Functions + Natural Logs

matadorqk

1. The problem statement, all variables and given/known data
The function f is defined for [tex]x>2[/tex] by [tex] f(x)=\ln x+\ln(x-2)-\ln(x^{2}-4)[/tex]
a. Express f(x) in the form of [tex](\ln\frac{x}{x+a})[/tex]

b. Find an expression for [tex]f^{-1}(x)[/tex]
2. Relevant equations
..


3. The attempt at a solution

Well, I simplified it to:

[tex]f(x)=\ln(\frac{x^{2}-2x}{x^{2}-4})[/tex]

I can't figure what to do, ill keep thinking

Dick

I hope you mean you simplified it to log((x-2)/(x^2-4)). Factor the denominator. What was for dinner?

matadorqk

Im sorry, I left an ln x out, for some reason I typed \lnx and it appeared as nothing. Should I still factor the denominator? ~ I had chow mein with chicken :D

Dick

I love chicken chow mein. You can still factor the denominator and cancel the x-2 in the numerator.

matadorqk

Oh I get it!

So [tex] f(x)=\ln \frac {x(x-2)}{(x+2)(x-2)}[/tex]

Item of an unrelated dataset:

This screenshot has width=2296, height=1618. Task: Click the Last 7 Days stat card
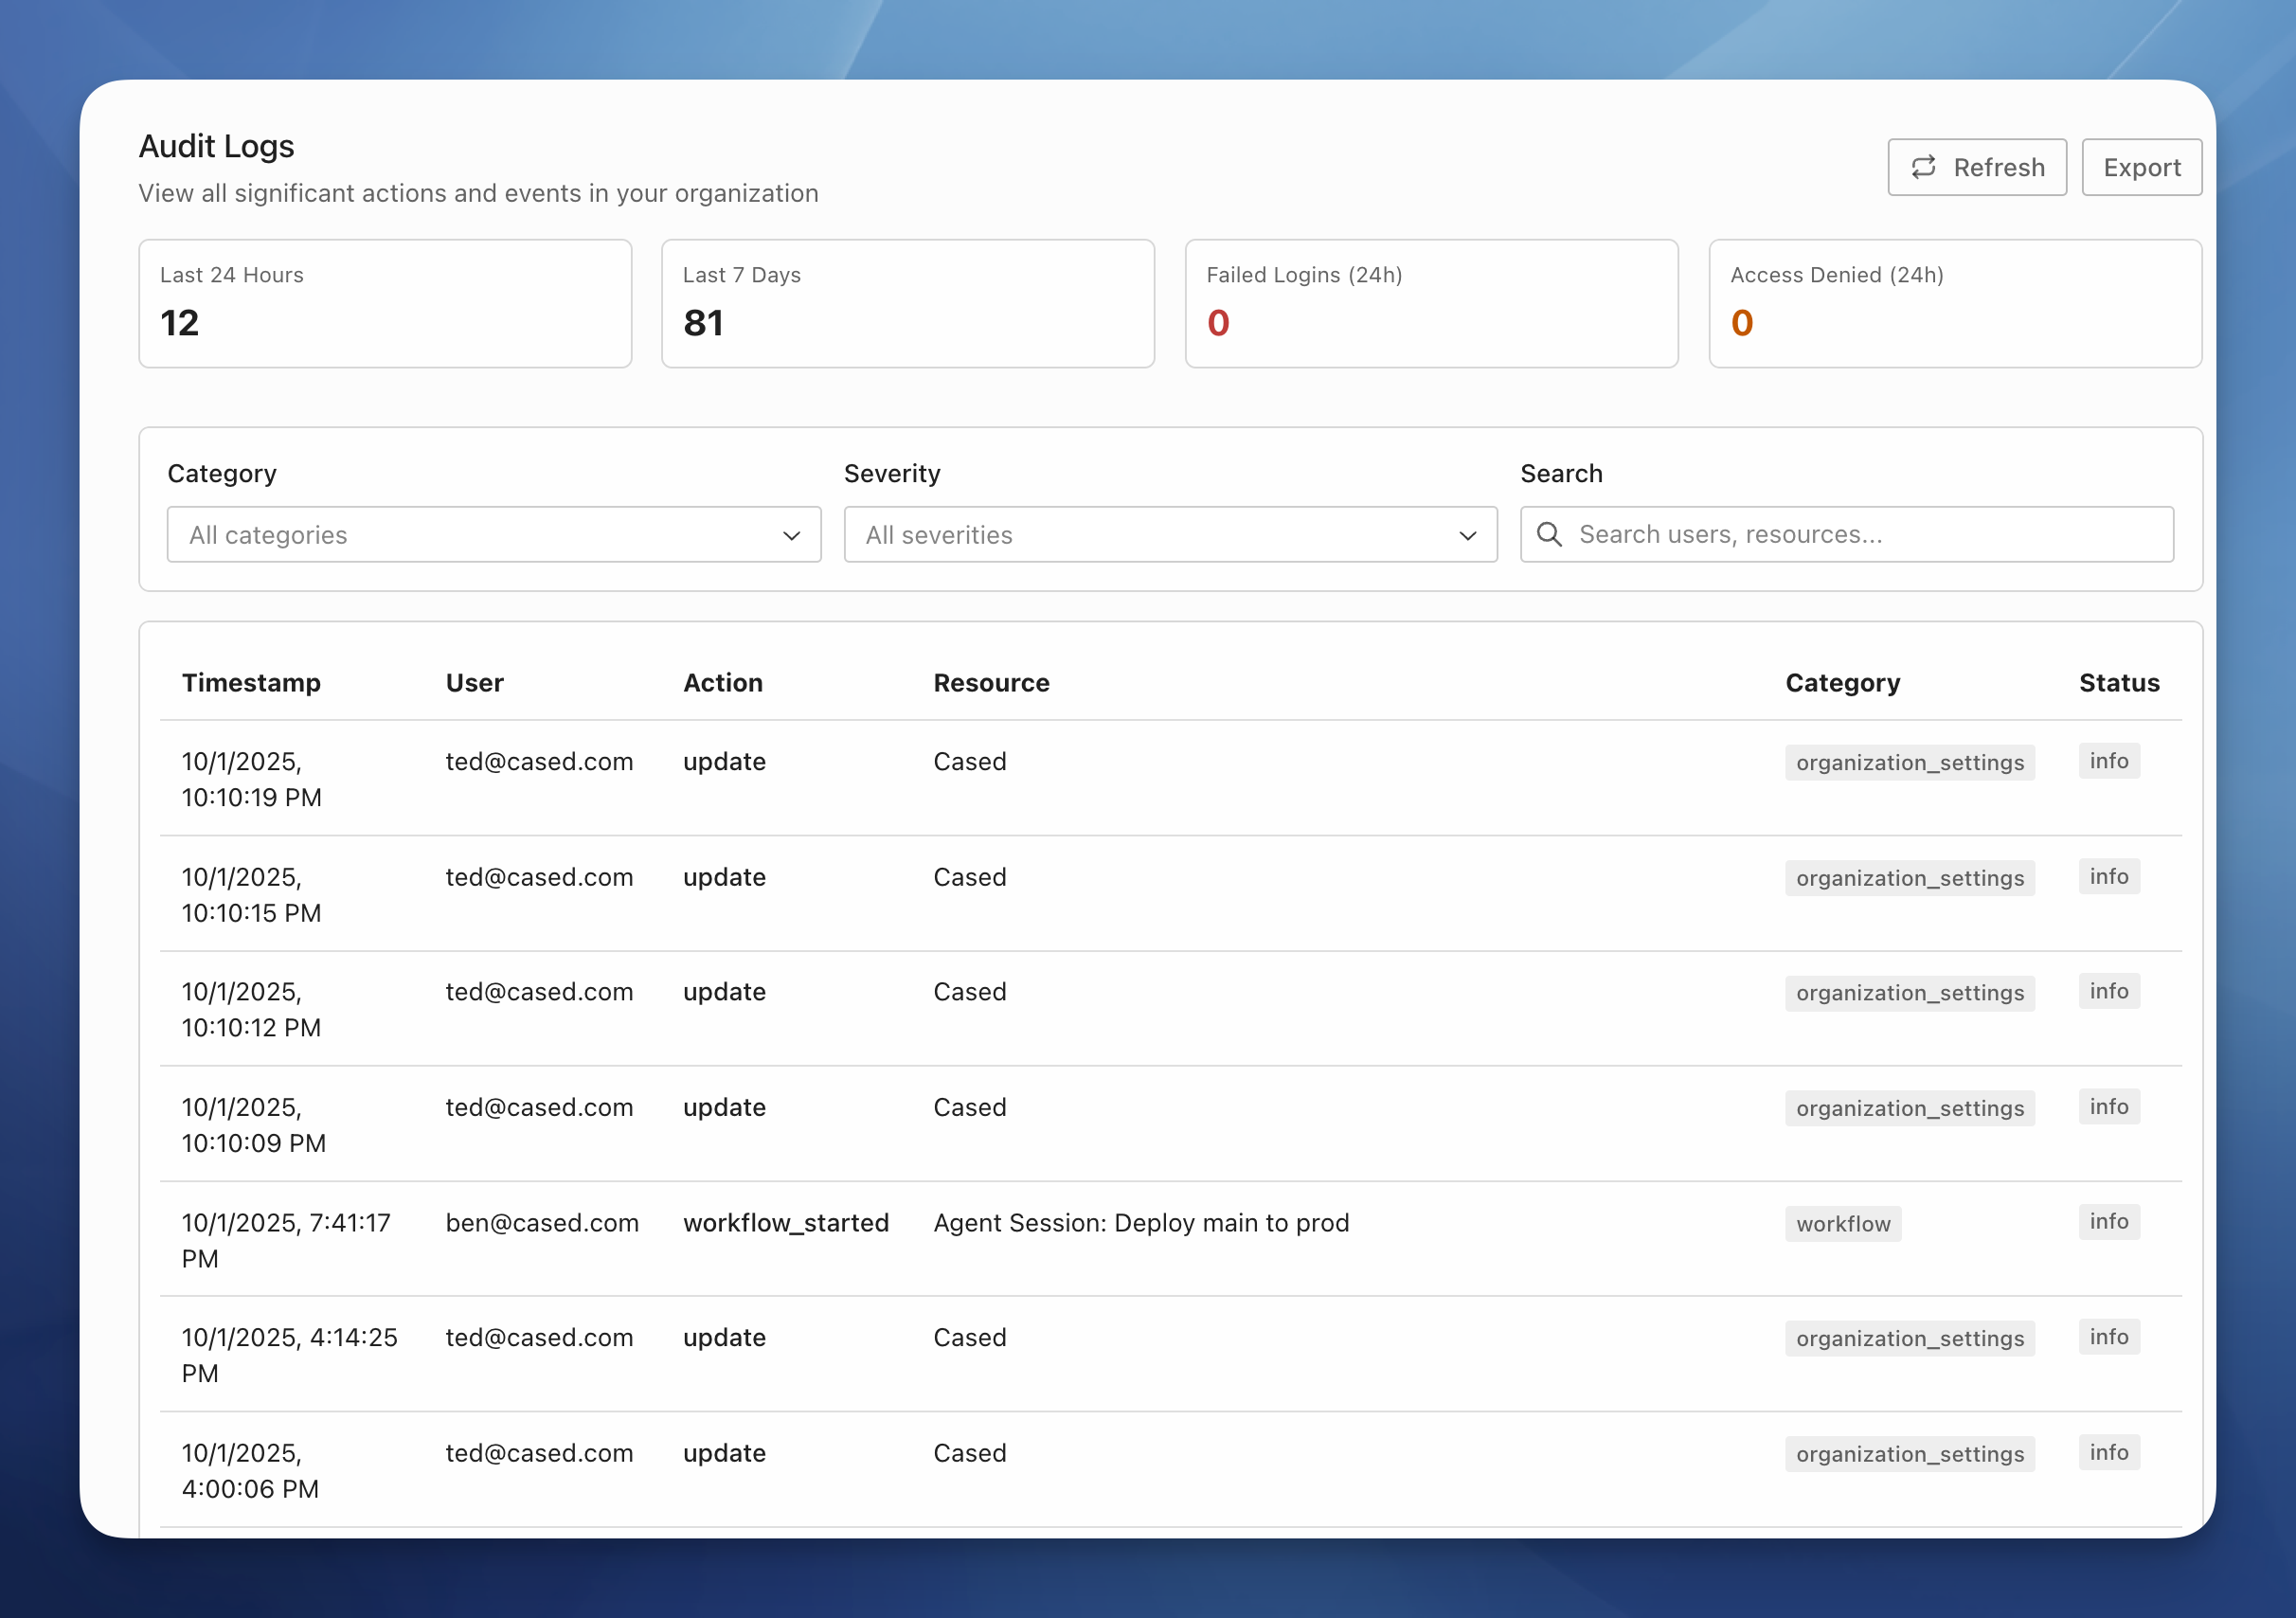[907, 303]
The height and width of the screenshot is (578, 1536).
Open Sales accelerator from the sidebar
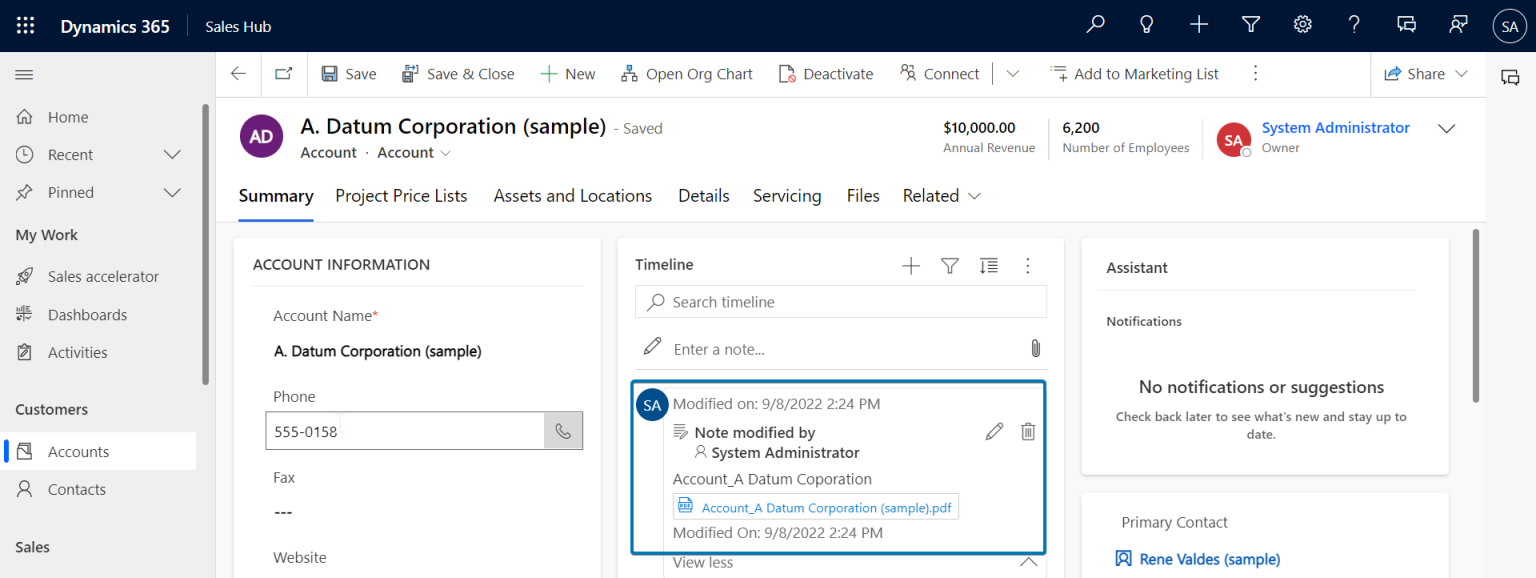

So [tex] f(x)=\ln \frac{x}{x+2} [/tex]

Awesome, part A solved. Now find the inverse..
Give me a sec here

Argh, the only way i know of obtaining inverses is by flipping x and y's.. here it seems a tidbit different. I know that:

The domain of the inverse is the range of the original function.
The range of the inverse is the domain of the original function.

How am I supposed to find the inverse :S, I get that [tex] f^{-1}(x)=(e^{x})(y+2)..[/tex]

matadorqk

Any hints?

HallsofIvy

No, a function of "x" cannot have a "y" in it!
You have to start with [tex]y= ln(\frac{x}{x+2})[/tex]
The first step is, just as you say, to "swap" x and y:
[tex]x= ln(\frac{y}{y+2}[/tex]
Now solve for y. You need to get rid of the log:
[tex]e^x= \frac{y}{y+2}[/tex]
Now get rid of the fraction by multiplying both sides by y+ 2.
[tex]e^x(y+2)= y[/tex]
This is where you stopped, right? But that "y" on the right is NOT the inverse function because you still haven't solved for y.
[tex]e^xy + 2e^x= y[/tex]
Now get y by itself on the left, with no y on the right. Can you do that?
(How would you solve ay+ b= y for y?)